А группа спецназа продолжала двигаться в сторону гор.
– Слушай, Катай, – пытаясь перекричать злобное урчание мотора, обратился к соседу по броне молодой Шерстобитов.
– Чего тебе? В сортир приспичило? – недовольно отозвался Катаев.
– Не-е, не могу врубиться в одну деталь.
– В чё ты не въезжаешь? – без особого интереса задал вопрос старослужащий.
– Почему мы прём на БМП и гремим на весь Афган, когда должны тихариться? Нас уже слышно в каждом кишлаке.
– Расслабься и не пори хренотень. Первый раз идёшь?
– Первый.
– Оно и видно. На замену желтушечникам прислали?
– Не знаю. Наверно. А вообще я в Термезе парился.
– Из блатных?
– Почему?
– Жаргон уркаганный.
– Там все так говорят.
– И командиры?
– Ага. Там бардак, здесь лучше.
– Дурак ты, Шерстобитов.
– Это почему же? – с обидой спросил доброволец из Термеза.

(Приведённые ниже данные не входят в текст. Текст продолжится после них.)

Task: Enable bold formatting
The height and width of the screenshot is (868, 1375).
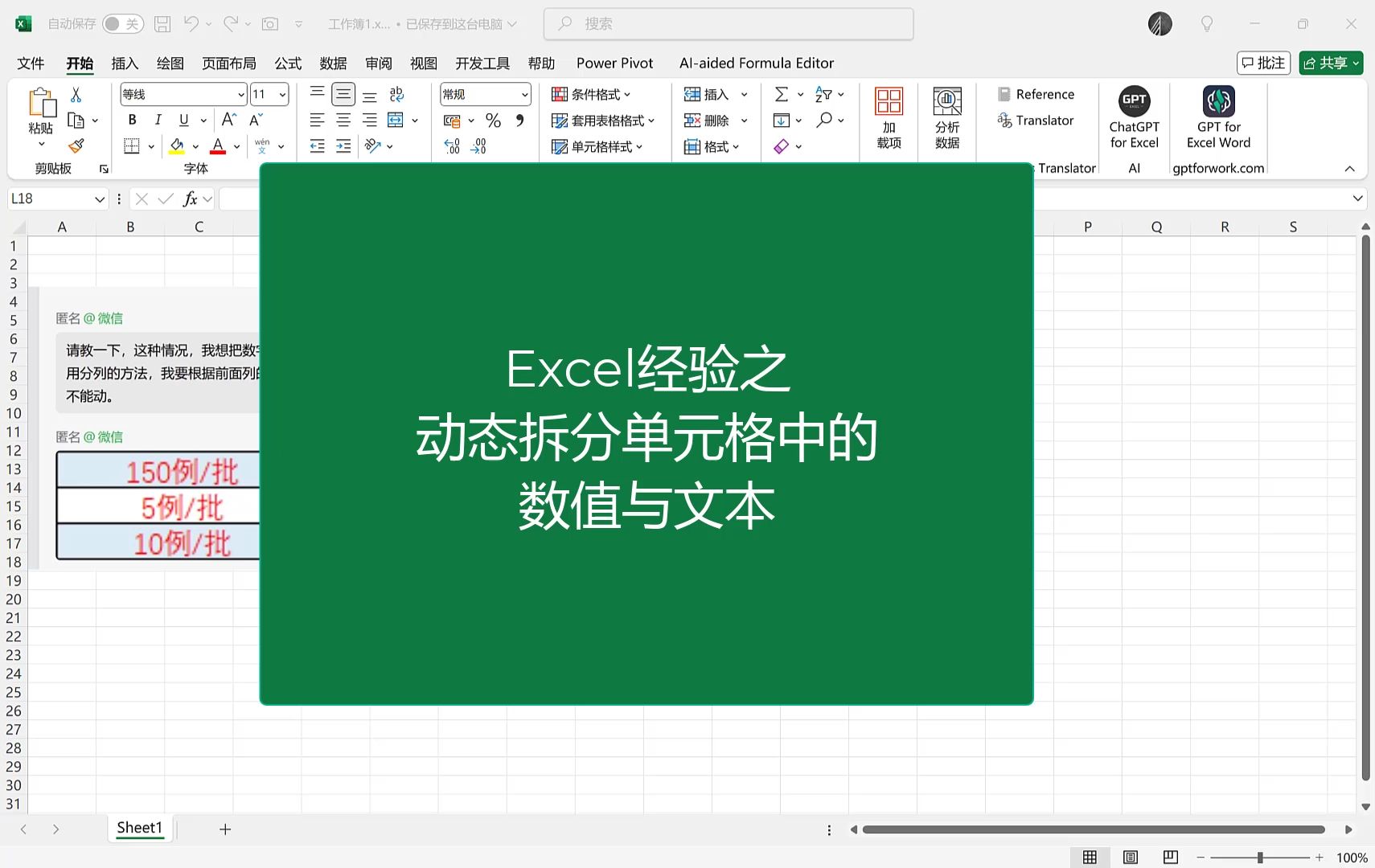Action: click(x=131, y=119)
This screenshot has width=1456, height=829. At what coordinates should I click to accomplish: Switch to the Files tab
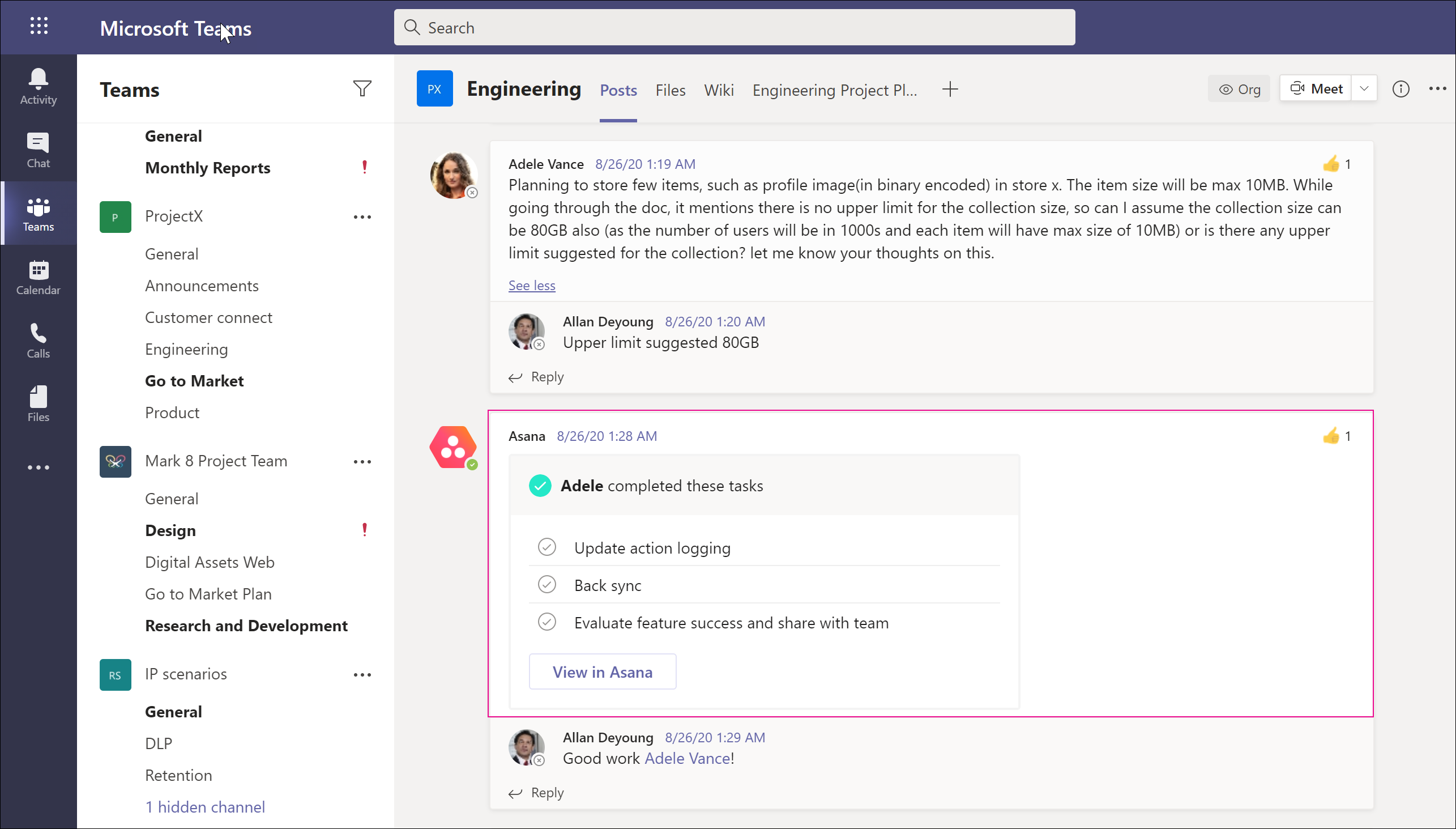(669, 90)
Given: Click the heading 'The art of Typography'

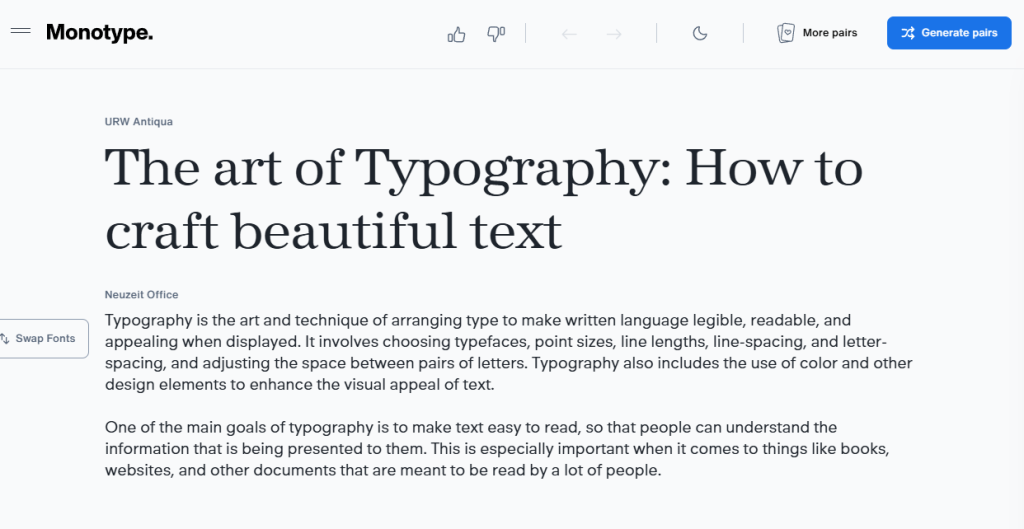Looking at the screenshot, I should click(x=483, y=167).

– Стреляют частенько, однако. Бывает, и убивают.
– Почему ты здесь?
– Я – другое дело. И вообще, Шерстобитов, заткнулся бы ты. Потеряю голос из-за тебя, потому что ору громче мотора. Мне его не перекричать, он железный.

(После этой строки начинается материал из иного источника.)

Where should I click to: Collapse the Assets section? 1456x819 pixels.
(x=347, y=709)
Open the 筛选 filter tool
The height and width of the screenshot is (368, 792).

– А почему идём с потушенными фарами? – не унимался солдат.
– Заткнись, я сказал!
Сергей слышал разговор двух солдат и отлично понимал, почему он затевается. Если молчать, сидя на броне, начнут мерещиться душманы за каждым валуном и пригорком.
Шерстобитов попал в группу случайно, такое бывает даже в спецназе. Накануне отправили в Кабул с желтухой – бичом летнего периода – сразу девять человек, вот и восполнили пробел такими бойцами, как солдат Шерстобитов. К сожалению, рядовой состав комплектовался не всегда командирами групп и даже рот. При желтушечном периоде – тем более. Эта стерва – болезнь валила людей без разбора. Не помогали и десятикратные дозы хлорки. Шерстобитов – новичок, ему навязчиво кажется, что тишина в горах вот-вот взорвётся выстрелом из гранатомёта и вспорет ночь ослепительной вспышкой. Либо свинец брызнет, словно дождь по броне, приглушённый рёвом машины, и посыплются люди на каменистую землю. Кто знает, что сейчас у него в голове. Одно доподлинно известно – страх. Он сидит в каждом новичке. Но и потом страх не пропадает. Перед каждым поиском каравана он появляется вновь, притуплённый, загнанный далеко вглубь сознания.
Бронемашины, достигнув предельной высоты, сбросили с брони разведчиков, присосавшихся к ней, как большие насекомые, и ушли обратно, не включая фар. Некоторое время ещё был слышен звук удаляющейся бронетехники, затем он пропал. Солдатам разрешили сделать пятиминутный привал, офицеры провели рекогносцировку. До нужного кишлака, откуда могло исходить предполагаемое нападение, оставалось километров шесть. Проверили снаряжение, попрыгали на месте, похлопали друг друга и скорым шагом направились к кишлаку.
Двигались бесшумно, переговаривались шёпотом при крайней необходимости. Как и было сказано командиром роты, в полутора сотне метров от дувала стоял разрушенный дом. Едва различимо забелели его стены.
– Меченый, занимаешь позицию здесь, – распорядился Суванкулов. – Отличное место для наблюдения.
– Добро, командир, – отозвался Жигарёв.
Уже несколько месяцев каждый из офицеров носил позывной, но Сергей никак не мог к этому привыкнуть и называл Марата Философом лишь в радиоэфире или на хмельной вечеринке. Даничкин же, в отличие от него, кажется, совсем забыл настоящие имена и фамилии. Все у него были под кличками, и солдаты в том числе. Он числился мастером своего дела и если уж наделял бойца прозвищем, то делал это метко и не оскорбительно.
– Мы в спецназе, а не в колонии. У нас кличка – позывной, у воров – погоняло. Зарубите себе это, где посчитаете нужным, хоть ножом на заднице.